Submitted to: Journal of Applied Remote Sensing (JARS)
Publication Type: Peer Reviewed Journal
Publication Acceptance Date: June 19, 2010
Publication Date: June 19, 2010
Citation: Cosh, M.H., Tao, J., Jackson, T.J., McKee, L.G., O'Neill, P. 2010. Vegetation water content mapping in a diverse agricultural landscape: The National Airborne Field Experiment 2006. Journal of Applied Remote Sensing (JARS). 4(043532):1-12. Interpretive Summary: Land cover and vegetation characteristics are important parameters for understanding the land surface atmosphere interface. Soil moisture, land surface temperature and evapotranspiration are heavily influenced by the characteristics of the vegetation at the land surface and a key property of the vegetation is the vegetation water content. Critical to soil moisture remote sensing in particular is the remote sensing of vegetation water content as it is a confounding factor in the soil moisture retrieval algorithms. A set of studies has been initiated to determine how vegetation water content can be estimated for a variety of agricultural crops to aid in the retrieval process of soil moisture. One such study was the National Airborne Field Experiment 2006 (NAFE06) in the Murrumbidgee Catchment in Australia in late 2006. Aircraft and field samplers were deployed to measure soil moisture on a broad range of scales in the critical agricultural region of Australia. Crop types included wheat, alfalfa, and canola. Error estimates were within 0.33 kg/m2.

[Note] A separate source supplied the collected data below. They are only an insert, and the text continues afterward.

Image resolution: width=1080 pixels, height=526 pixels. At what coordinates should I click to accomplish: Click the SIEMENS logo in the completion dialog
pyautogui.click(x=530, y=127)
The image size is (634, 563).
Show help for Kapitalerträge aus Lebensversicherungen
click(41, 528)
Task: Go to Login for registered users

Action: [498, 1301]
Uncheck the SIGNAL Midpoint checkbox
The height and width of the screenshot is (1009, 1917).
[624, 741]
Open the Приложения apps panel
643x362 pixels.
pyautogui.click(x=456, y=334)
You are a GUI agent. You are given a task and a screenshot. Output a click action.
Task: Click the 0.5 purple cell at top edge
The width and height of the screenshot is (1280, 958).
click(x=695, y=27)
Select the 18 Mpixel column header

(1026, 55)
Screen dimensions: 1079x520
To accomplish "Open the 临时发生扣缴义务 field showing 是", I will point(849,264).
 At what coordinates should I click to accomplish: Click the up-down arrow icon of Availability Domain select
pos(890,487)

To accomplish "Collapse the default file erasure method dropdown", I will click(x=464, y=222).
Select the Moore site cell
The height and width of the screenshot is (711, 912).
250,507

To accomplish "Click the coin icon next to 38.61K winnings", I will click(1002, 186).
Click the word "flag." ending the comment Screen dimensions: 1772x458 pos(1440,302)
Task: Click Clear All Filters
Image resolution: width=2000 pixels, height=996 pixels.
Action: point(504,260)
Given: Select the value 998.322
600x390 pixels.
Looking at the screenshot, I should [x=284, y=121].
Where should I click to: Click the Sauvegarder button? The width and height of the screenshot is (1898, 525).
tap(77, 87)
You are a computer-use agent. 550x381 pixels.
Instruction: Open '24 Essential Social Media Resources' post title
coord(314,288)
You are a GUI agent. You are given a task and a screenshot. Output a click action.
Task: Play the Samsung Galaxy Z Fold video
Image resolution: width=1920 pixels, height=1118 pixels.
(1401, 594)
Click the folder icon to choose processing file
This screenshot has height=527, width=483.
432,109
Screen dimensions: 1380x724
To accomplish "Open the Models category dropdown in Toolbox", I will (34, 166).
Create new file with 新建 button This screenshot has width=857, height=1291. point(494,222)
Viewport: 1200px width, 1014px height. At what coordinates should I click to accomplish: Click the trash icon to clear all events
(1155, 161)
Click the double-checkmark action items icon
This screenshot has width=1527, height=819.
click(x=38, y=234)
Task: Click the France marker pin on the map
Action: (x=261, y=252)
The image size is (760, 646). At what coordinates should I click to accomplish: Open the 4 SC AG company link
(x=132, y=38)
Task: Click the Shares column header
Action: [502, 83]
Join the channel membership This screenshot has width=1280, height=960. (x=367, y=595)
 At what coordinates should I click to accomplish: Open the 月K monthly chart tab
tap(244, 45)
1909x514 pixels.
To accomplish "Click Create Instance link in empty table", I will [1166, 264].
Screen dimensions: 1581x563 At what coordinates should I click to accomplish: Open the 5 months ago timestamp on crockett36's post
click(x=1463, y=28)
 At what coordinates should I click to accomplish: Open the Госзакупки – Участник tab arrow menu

Technical Abstract: Mapping land cover and vegetation characteristics on a regional scale is critical to soil moisture retrieval using microwave remote sensing. In aircraft-based experiments such as the National Airborne Field Experiment 2006 (NAFE’06), it is challenging to provide accurate high resolution vegetation information, especially on a daily basis. A technique proposed in previous studies was adapted here to the heterogenous conditions encountered in NAFE’06, which included a hydrologically complex landscape consisting of both irrigated and dryland agriculture. Using field vegetation sampling and ground-based reflectance measurements, the knowledge base for relating the Normalized Difference Water Index (NDWI) and the vegetation water content was extended to a greater diversity of agricultural crops, which included dryland and irrigated wheat, alfalfa, and canola. Critical to the generation of vegetation water content maps, the land cover for this region was determined from satellite visible/infrared imagery and ground surveys with an accuracy of 95.5% and a kappa coefficient of 0.95. The vegetation water content was estimated with a root mean square error of 0.33 kg/m2. The results of this investigation contribute to a more robust database of global vegetation water content observations and demonstrate that the approach can be applied with high accuracy.